Listening to my child whining is quite possibly the most annoying sound in the world. As a first time mum, I was caught off guard at just how bananas his whinging sends me. Especially because he’s only 10 months old can’t actually talk yet.
An enlightening article in The New York Times on the evolution of kids’ whining says children use this communication style as a tactic to get a parent’s attention – fast. And when you think about it, it’s quite genius (because it works).
The good news is that this annoying milestone is something so universal and common that all children go through, so I’m not alone.
Plus, children apparently reserve their best whiney voices for people they are emotionally attached to, which I’ll take as a compliment.
The bad news (for me) is that it’s only going to get worse once he starts talking.
So how do you make the whining stop (once they’re talking)?
There are a couple of approaches parents can take to help reduce toddler whining. One is ignoring it. But this method comes down to a battle of wills and should only be attempted if you’re confident you can absolutely keep your cool.

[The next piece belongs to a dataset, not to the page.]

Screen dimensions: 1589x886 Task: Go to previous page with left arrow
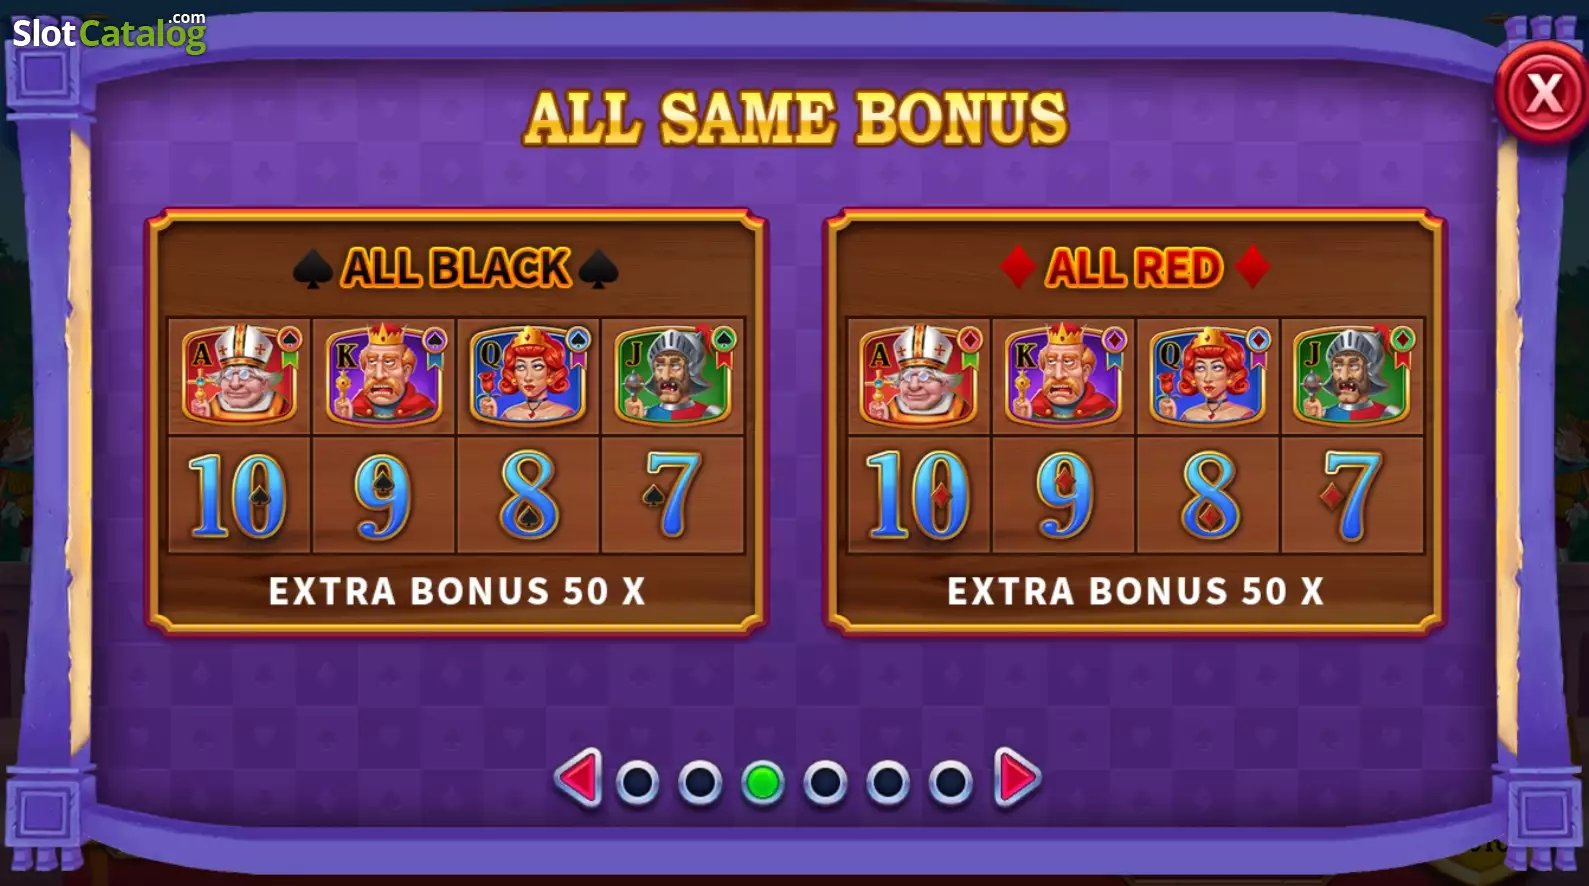(579, 777)
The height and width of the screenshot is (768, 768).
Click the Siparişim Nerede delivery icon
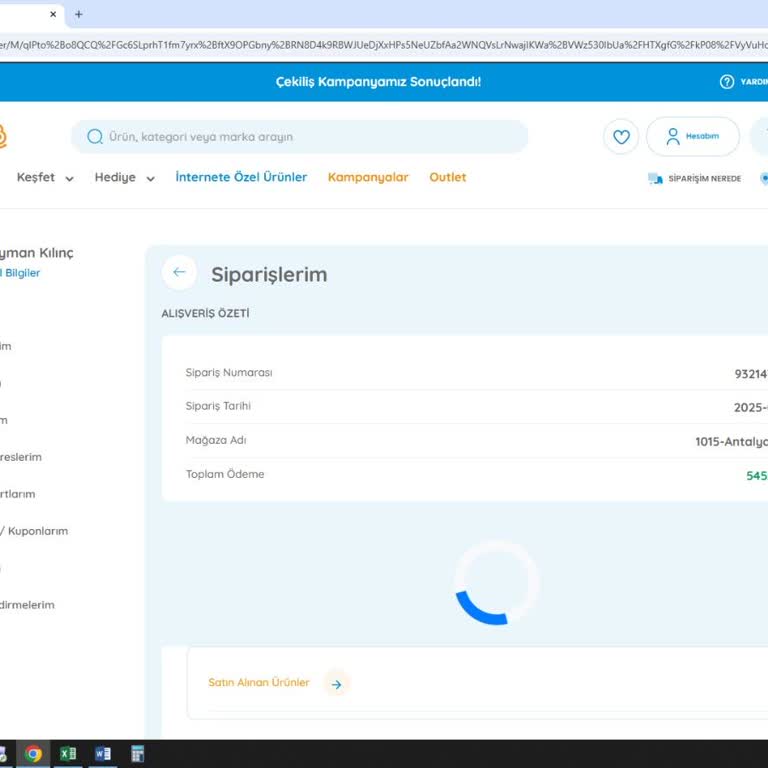(x=655, y=179)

Dr Dunya Poltorak, a paediatric medical psychologist, told The New York Times that yelling at your kids for whining can backfire.
“Scolding or disciplining can inadvertently reinforce the behaviour. They’re looking for a response; when they don’t get a positive response, they’ll go for the negative one,” said Dr Poltorak. So yelling may actually teach them they’ll get a response – making them do it more.
Here’s what you can do instead.
In a podcast episode of Raising Good Humans, developmental psychologist Dr Aliza Pressman tells parents to take a deep breath.
“Here is the problem with whining: it’s not harmful, it’s just annoying,” she says.
“It’s an annoying behaviour, and we tend to get really annoyed and then tell our kids, or show our kids, with our body language that we’re really annoyed. This prompts them to whine more because it’s kind of working,” she says.
“But if you can take a deep breath and get down on eye level and say to them, ‘I’m really trying to understand what you’re trying to say. It’s hard for me to understand when you are whining. Can you try that again in your real voice?’ They are much more likely to respond to you.”
Similar can be said when you’re chatting with a friend and your child is tugging on your leg.
Dr Pressman suggests saying something to your child along the lines of, “’I see you. You really want my attention right now. I’m talking to my sister but then I’m going to get to talk to you as soon as we take a break.’ And then ideally you tell them when that’s going to be.”
So as hard as it might be, the best strategy for minimising a whinging toddler might be to have no strategy at all. Simply let your child know you’ve seen them and keep calm and carry on.